"Pong," went the machine again.
"Shit," said a voice from behind the cabinet.
"Reverend Powell is here, O Blissful Master," chanted Joleen in a squeaky sing-song.
"What?" came the voice from behind the cabinet.
"Pong," went the machine.
"Reverend Powell is here as you predicted, O Perfection, O Enlightment."
"Who?"
"The one whom you perceived would come. The Christian. The Baptist whom we will show as a convert to our true enlightenment."
"What? What are you talking about?"
"Remember the letter, O Perfect One?"
"Oh, yeah. The nigger. Bring him in."
Joleen squeezed Powell's hand and with a beaming grin nodded to him to come along with her.
"I don't like that word. The last time it was used on me, young lady, was by rowdies in your father's pharmacy."
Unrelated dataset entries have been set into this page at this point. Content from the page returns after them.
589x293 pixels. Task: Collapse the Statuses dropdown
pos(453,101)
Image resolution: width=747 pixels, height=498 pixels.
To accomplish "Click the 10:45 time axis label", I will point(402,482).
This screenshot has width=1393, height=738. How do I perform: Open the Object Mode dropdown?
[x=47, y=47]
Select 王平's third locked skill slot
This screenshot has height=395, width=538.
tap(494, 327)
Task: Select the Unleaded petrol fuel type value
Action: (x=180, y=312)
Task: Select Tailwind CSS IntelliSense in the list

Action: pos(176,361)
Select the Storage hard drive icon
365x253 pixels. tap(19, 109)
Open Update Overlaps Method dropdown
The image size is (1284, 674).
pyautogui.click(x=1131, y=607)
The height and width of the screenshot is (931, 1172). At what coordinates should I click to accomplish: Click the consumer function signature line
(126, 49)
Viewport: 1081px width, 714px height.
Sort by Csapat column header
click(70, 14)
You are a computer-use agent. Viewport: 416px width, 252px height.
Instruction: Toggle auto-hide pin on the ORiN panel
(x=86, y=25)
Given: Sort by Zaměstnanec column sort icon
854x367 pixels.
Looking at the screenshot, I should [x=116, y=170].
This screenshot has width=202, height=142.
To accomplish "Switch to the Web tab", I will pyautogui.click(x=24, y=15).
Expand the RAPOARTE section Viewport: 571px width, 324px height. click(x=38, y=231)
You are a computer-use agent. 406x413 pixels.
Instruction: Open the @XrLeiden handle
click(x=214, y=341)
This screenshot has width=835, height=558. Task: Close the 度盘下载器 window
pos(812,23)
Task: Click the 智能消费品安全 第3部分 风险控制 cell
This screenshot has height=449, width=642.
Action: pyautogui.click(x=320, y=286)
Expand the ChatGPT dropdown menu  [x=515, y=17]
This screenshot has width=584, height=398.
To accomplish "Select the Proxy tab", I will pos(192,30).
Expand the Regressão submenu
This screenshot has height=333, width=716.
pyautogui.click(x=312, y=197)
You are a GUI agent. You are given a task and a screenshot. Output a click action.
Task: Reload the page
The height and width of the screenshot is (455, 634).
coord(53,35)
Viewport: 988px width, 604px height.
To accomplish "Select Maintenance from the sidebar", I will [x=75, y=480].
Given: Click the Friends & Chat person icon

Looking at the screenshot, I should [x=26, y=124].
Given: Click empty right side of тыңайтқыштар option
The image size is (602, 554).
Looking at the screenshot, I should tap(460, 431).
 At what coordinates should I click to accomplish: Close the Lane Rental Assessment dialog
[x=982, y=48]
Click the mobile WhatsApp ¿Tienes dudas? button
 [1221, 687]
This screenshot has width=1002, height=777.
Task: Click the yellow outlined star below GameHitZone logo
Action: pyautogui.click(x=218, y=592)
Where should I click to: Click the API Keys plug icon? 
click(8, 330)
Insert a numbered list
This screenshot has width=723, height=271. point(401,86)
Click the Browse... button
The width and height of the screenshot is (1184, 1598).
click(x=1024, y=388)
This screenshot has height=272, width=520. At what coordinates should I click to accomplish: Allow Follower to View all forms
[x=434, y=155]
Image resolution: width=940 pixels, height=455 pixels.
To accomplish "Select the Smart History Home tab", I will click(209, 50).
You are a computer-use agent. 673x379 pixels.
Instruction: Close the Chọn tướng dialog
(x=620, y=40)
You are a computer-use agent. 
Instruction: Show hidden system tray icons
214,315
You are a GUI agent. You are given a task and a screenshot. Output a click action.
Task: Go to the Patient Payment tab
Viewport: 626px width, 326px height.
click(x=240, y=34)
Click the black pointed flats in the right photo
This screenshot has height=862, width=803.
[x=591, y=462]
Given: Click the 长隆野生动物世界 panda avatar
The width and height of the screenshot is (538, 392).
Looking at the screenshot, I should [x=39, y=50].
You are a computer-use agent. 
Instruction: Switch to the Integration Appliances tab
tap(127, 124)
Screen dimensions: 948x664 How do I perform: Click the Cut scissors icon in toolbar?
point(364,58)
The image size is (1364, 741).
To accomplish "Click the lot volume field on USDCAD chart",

"You don't understand. 'Nigger' in the mouth of the Blissful Master takes the sting and prejudice from the word. What is the word but two insignificant sounds anyway? Nig and er. Nothing."
"It is not for you to decide. Nor for your master."
When Reverend Powell saw the Blissful Master, he nodded curtly and said, "uh huh," as if in confirmation. He was beyond shocks in this building. The Blissful Master wore a pair of too-tight white shorts and nothing else on a pudgy light brown body.
He looked like a knockwurst with a tight white Band-Aid around the middle. A youthful mustache struggled over precisely outlined lips. A lock of greasy black hair hung over his face. He stood before a television-type screen, watching a bouncing white blip and manipulating levers on both sides.
"Pong," went the machine, and the blip batted crazily from one side of the machine to the other.
"Just one second," said the youth, whom Powell judged to be fifteen or sixteen. The lad's lips twitched nervously. His English had only a trace of an accent, sort of English, like the white kids who had come down south in the summer to work for civil rights so long ago.